◆ Given exercise
Write out everything from the line containing "Follow the blue" down to the line containing "Action: [x=64, y=101]", both included, exactly as they appear in the material below.

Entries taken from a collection
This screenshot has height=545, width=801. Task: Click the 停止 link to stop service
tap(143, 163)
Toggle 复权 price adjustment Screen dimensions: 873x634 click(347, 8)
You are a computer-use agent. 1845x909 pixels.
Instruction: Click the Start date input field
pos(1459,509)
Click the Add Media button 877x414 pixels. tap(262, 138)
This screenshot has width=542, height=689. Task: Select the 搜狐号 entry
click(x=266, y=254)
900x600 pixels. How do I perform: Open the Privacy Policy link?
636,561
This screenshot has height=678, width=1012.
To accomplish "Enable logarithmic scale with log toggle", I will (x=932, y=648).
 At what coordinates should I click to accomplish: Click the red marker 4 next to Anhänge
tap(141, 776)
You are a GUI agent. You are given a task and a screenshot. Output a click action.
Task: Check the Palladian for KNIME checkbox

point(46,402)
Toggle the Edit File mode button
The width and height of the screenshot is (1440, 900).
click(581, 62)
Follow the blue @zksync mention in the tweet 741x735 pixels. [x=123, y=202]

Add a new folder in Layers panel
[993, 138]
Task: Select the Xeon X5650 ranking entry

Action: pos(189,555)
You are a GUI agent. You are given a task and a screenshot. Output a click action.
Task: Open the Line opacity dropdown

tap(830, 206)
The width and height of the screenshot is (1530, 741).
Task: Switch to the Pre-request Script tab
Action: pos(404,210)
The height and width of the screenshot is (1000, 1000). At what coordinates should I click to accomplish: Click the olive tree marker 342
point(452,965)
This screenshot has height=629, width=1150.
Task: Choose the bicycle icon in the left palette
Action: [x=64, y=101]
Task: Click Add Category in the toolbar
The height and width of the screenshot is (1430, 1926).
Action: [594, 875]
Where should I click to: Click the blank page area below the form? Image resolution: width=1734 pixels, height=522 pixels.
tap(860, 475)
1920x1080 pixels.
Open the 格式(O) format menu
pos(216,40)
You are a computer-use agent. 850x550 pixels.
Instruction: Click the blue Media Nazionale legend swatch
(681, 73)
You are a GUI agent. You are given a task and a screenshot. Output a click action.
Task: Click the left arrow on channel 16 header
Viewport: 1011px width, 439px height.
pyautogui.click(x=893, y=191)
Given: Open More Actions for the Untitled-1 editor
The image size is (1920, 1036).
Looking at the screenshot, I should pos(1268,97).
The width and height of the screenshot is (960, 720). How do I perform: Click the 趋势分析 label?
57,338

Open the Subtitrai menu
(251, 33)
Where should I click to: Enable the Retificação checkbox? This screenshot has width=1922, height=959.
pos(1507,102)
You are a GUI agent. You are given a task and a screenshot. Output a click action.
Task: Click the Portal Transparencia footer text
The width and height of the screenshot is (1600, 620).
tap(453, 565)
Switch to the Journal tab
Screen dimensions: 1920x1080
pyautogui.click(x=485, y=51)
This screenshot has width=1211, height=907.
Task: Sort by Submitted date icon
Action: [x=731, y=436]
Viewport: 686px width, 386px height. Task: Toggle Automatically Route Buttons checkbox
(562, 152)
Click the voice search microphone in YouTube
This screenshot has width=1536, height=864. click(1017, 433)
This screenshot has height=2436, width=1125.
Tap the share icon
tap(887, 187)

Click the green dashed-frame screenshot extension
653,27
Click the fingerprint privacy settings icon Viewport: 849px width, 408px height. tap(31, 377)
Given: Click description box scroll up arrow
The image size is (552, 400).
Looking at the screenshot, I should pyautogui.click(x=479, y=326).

◆ Output of the task
Follow the blue @zksync mention in the tweet 741x735 pixels. [x=123, y=202]

Add a new folder in Layers panel
[993, 138]
Task: Select the Xeon X5650 ranking entry

Action: pos(189,555)
You are a GUI agent. You are given a task and a screenshot. Output a click action.
Task: Open the Line opacity dropdown

tap(830, 206)
The width and height of the screenshot is (1530, 741).
Task: Switch to the Pre-request Script tab
Action: pos(404,210)
The height and width of the screenshot is (1000, 1000). At what coordinates should I click to accomplish: Click the olive tree marker 342
point(452,965)
This screenshot has height=629, width=1150.
Task: Choose the bicycle icon in the left palette
Action: [x=64, y=101]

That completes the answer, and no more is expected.